(What you will do)
Some lines in the entries contain the word "tool". Copy all of them.

[Opening Exercise input section]

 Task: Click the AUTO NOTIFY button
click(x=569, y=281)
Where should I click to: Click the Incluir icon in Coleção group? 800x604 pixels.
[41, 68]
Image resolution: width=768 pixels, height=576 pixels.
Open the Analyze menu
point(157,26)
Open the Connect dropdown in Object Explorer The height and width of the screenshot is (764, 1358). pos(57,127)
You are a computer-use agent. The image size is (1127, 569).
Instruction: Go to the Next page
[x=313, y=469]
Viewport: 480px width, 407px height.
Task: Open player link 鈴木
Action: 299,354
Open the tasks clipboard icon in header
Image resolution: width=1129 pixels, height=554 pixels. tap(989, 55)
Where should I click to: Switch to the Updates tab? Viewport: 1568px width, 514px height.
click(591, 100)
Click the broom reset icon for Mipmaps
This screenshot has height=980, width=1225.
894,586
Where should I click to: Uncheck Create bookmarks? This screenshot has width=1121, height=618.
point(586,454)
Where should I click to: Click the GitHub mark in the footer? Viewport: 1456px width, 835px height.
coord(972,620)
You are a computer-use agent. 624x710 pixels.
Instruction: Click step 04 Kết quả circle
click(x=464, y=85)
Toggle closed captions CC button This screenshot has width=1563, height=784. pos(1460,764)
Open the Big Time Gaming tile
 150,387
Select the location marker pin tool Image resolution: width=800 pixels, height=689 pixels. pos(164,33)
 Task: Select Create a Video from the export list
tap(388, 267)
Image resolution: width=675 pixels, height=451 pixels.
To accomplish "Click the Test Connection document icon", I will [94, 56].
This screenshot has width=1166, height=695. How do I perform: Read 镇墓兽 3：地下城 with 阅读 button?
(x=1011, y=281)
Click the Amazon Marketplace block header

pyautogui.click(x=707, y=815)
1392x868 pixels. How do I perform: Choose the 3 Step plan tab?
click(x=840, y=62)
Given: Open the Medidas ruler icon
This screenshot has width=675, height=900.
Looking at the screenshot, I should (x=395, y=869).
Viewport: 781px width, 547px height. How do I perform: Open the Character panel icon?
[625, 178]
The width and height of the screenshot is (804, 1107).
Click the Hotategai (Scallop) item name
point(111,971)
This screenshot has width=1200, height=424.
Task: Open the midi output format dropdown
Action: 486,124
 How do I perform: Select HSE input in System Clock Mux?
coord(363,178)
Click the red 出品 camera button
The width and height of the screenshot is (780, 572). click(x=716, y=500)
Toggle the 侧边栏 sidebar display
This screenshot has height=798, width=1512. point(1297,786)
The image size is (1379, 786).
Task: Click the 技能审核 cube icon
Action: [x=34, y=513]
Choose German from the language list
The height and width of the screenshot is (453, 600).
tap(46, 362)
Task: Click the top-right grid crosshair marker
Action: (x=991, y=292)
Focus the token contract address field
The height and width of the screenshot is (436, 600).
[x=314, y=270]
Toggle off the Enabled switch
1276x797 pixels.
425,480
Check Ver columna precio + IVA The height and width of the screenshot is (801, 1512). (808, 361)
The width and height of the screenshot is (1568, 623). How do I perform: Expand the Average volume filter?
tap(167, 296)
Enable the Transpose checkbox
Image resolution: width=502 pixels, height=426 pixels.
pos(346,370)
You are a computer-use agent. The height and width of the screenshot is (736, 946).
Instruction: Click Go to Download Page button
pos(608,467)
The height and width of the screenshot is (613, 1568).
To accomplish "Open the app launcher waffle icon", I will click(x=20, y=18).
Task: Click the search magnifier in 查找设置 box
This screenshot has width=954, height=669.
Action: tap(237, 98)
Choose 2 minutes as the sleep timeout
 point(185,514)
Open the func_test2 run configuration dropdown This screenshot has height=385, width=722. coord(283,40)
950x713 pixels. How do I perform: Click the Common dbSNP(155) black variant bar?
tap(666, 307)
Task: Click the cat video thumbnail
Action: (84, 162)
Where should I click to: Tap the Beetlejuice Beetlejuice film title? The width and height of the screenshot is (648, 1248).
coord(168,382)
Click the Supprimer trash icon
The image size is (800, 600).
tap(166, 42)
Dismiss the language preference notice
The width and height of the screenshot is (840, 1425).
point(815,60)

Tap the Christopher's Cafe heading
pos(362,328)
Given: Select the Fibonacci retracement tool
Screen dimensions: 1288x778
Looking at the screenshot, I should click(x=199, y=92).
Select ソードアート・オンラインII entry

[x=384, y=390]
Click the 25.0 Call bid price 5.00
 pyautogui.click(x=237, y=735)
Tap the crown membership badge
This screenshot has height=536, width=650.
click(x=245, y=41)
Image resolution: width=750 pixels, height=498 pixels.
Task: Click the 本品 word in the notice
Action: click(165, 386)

[Closing Exercise input section]

(Written solution)
Select the location marker pin tool Image resolution: width=800 pixels, height=689 pixels. pos(164,33)
Given: Select the Fibonacci retracement tool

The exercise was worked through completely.